Qu'est-ce qu'il leur est passé par la tête, est-ce que leurs convictions nazies se sont taries ou sont-elles restées sur leur fanatisme en s'excusant à la manière de certains officiers ss, arguant qu'elles ne faisaient qu'obéïr à des ordres venant de plus haut. C'est ici que le bas blesse et c'est probablement le point le plus criticable du film.

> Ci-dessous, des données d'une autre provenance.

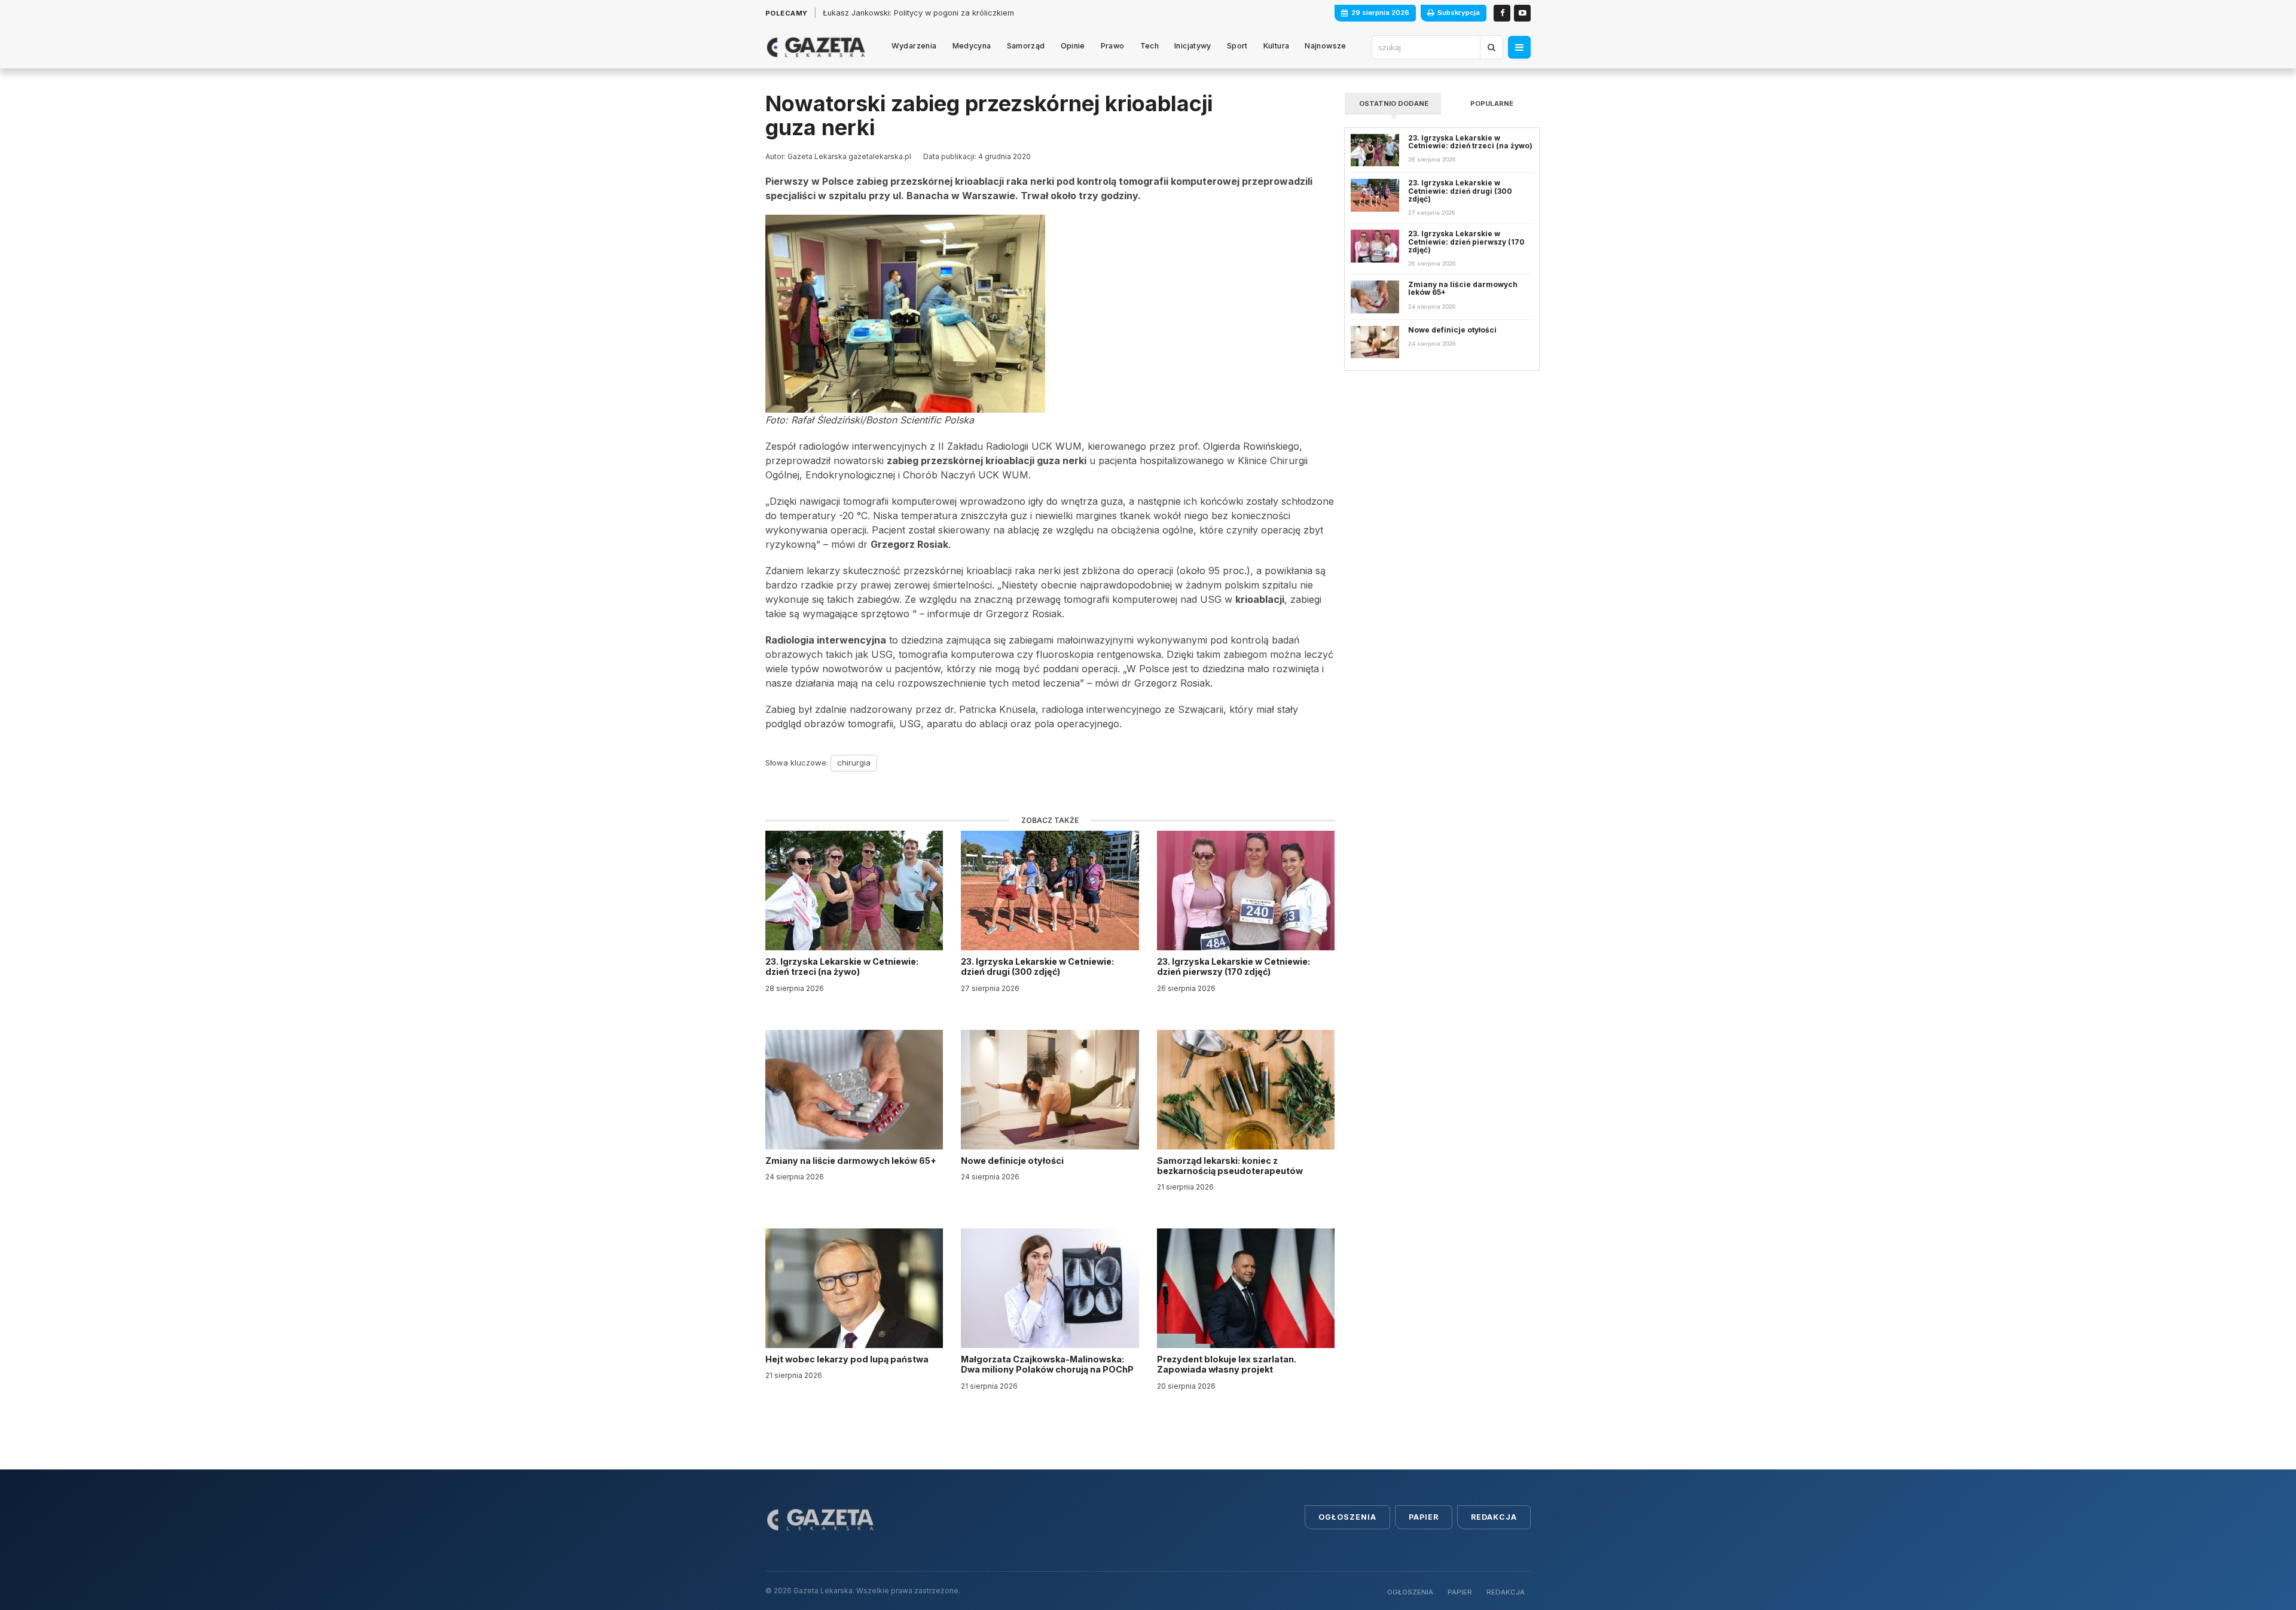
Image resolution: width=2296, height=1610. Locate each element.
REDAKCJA (1505, 1592)
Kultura (1276, 45)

Sans vous réveler le détail qui tue, on en vient à penser qu'en fait selon le scénariste (ce film est tiré d'un roman éponyme) les gardiennes de camp -du moins Anna- auraient été d'une culture plus que moyenne et victimes des circonstances, ce qui est selon moi pertinament faux et totalement inexact. Si le cas s'est réellement présenté, il n'a du concerner qu'un nombre infirme de gardiennes, et au demeurant le manque de savoir et les carences culturelles n'empêchent en aucun cas de comprendre par soi-même la différence entre le bien et le mal -ce qui dans le cas présent va bien au delà de ces simples notions-.
Je crois qu'au contraire, les gardiens et gardiennes de camps savaient parfaitement ou avaient au moins une idée de la nature du travail auquel ils et elles furent confrontés, pire, certaines d'entre-elles s'en sont vantées. C'st notamment le cas de Traudi Schneider, ex gardienne de camp à Auschwitz et Ravensbruck, qui fut impliquée dans les expériences "médicales" menées sur des déportées (sa fille Helga raconte en 149 pages dans "Let me go" -laisse moi partir- foule de détails de ce genre, comment sa mère a également caché des bijoux et diamants ayant appatenu à des déportés, sa considération vis-à-vis des juifs qui ne furent pour elle que des animaux, des sous-hommes).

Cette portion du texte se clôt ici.